== Segment start ==

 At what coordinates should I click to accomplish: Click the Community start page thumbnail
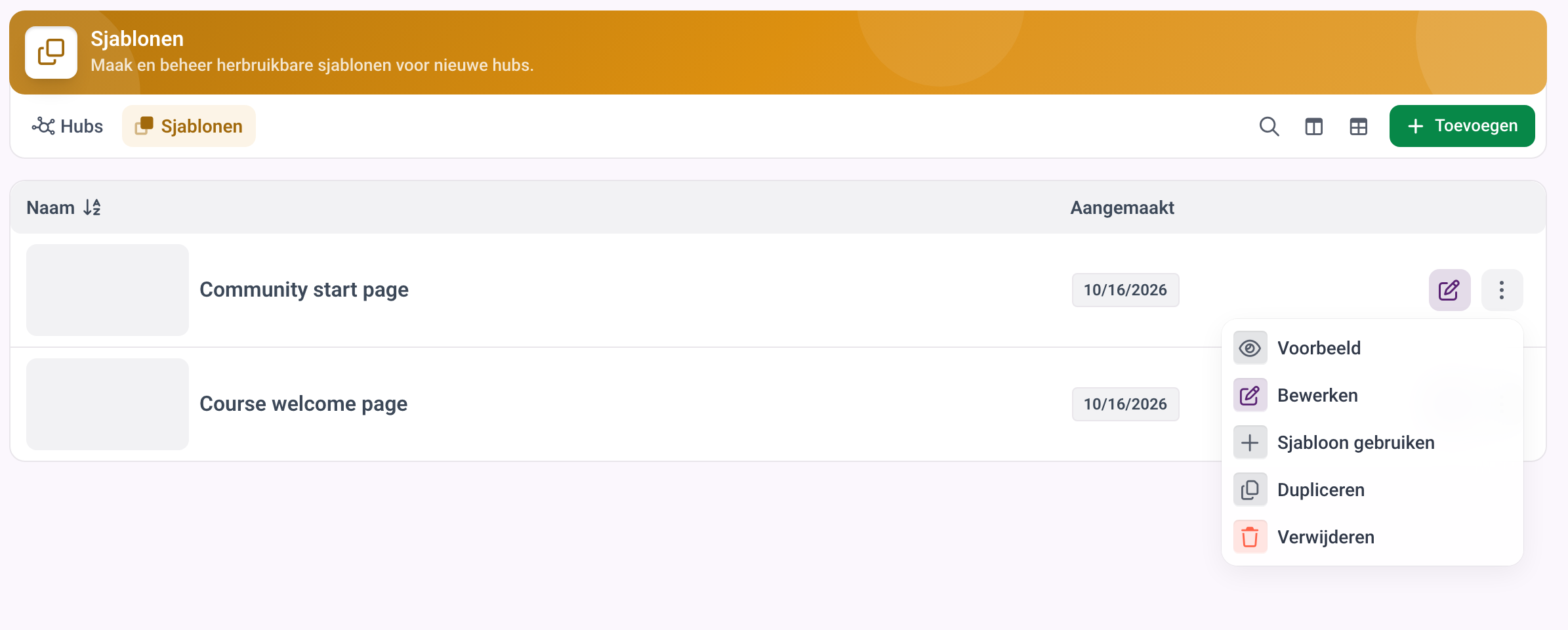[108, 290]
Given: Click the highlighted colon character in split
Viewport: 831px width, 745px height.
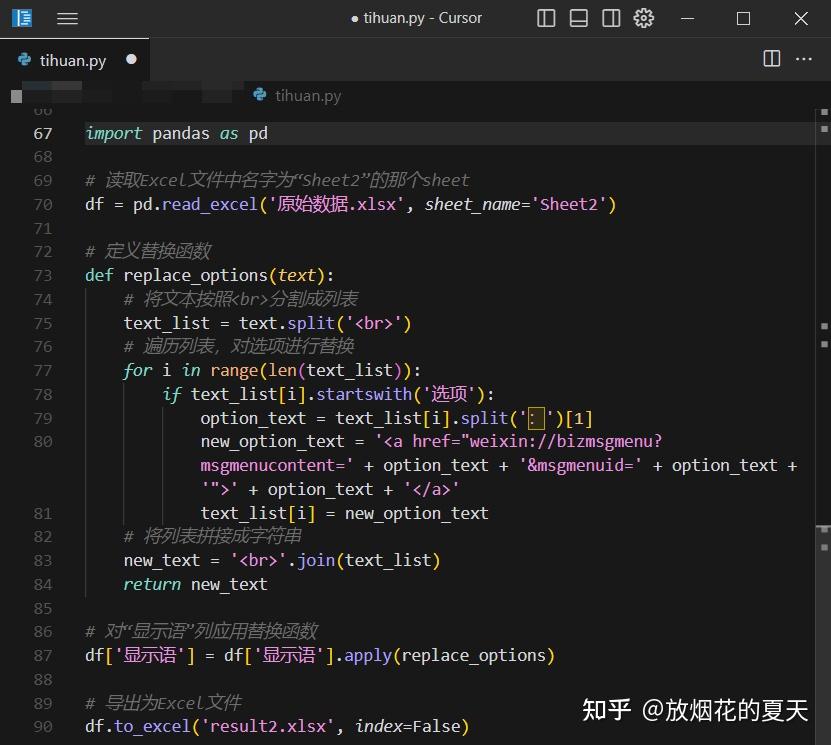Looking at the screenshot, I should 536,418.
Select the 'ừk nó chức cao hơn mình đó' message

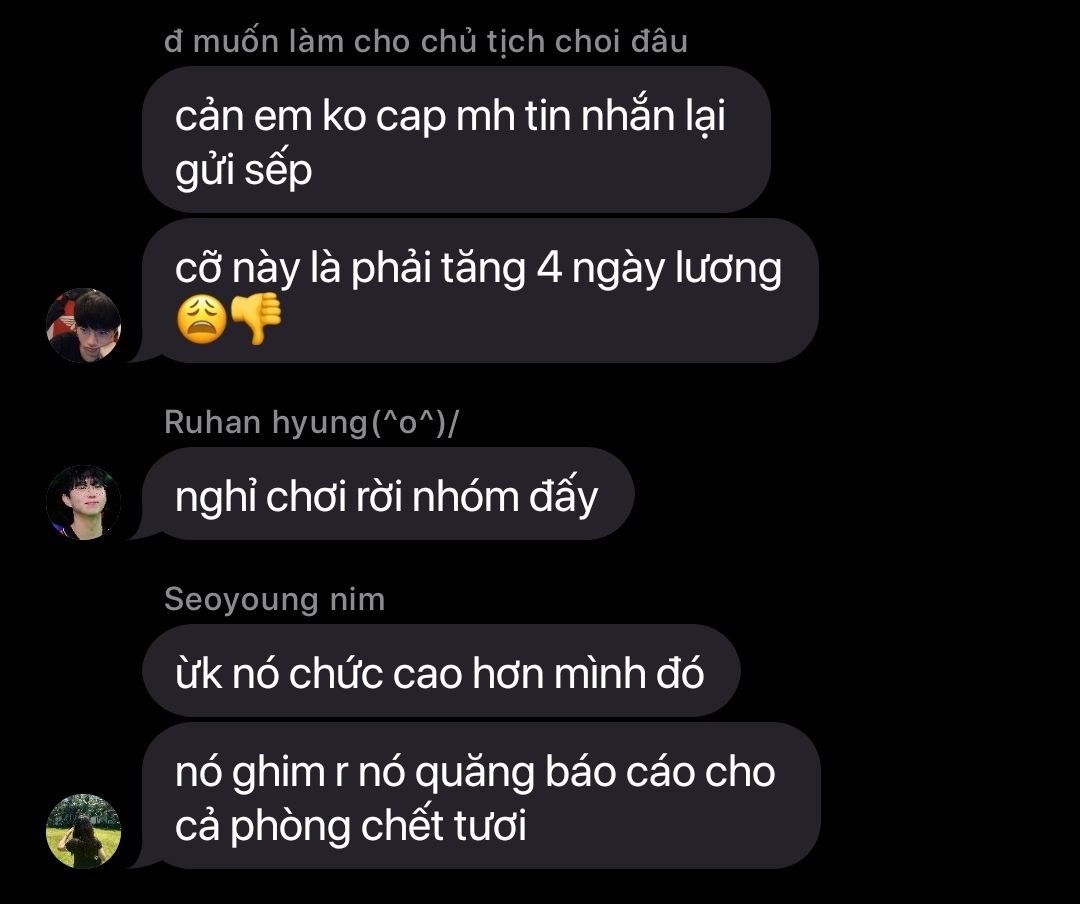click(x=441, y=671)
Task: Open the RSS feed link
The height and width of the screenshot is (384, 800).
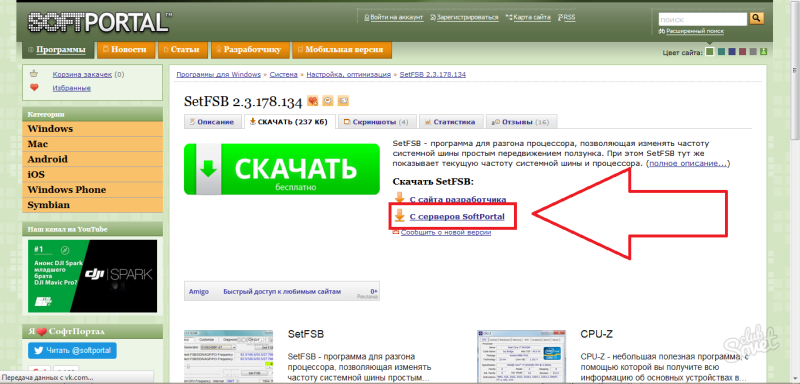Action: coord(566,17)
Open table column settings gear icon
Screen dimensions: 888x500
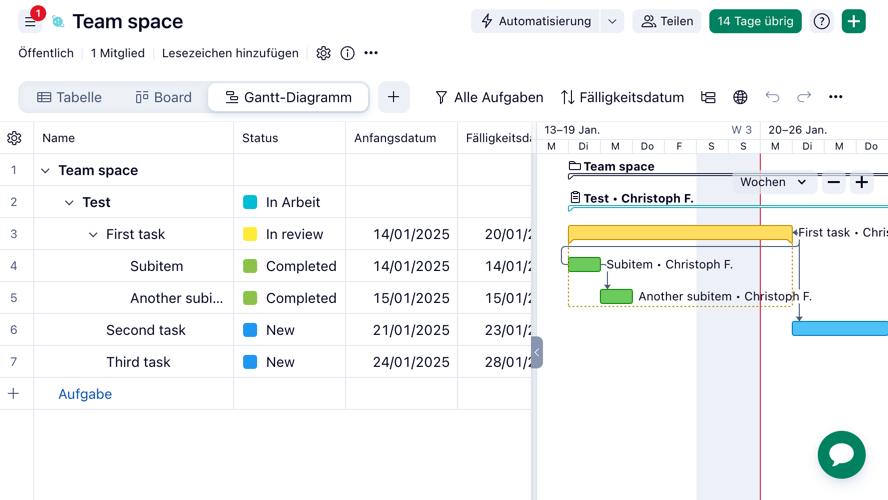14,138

== Segment end ==

▸ **BRIEF**:
Each line in the listing above that contains "Open" should be copied.

▸ **TASK OUTPUT**:
Task: Open the RSS feed link
Open table column settings gear icon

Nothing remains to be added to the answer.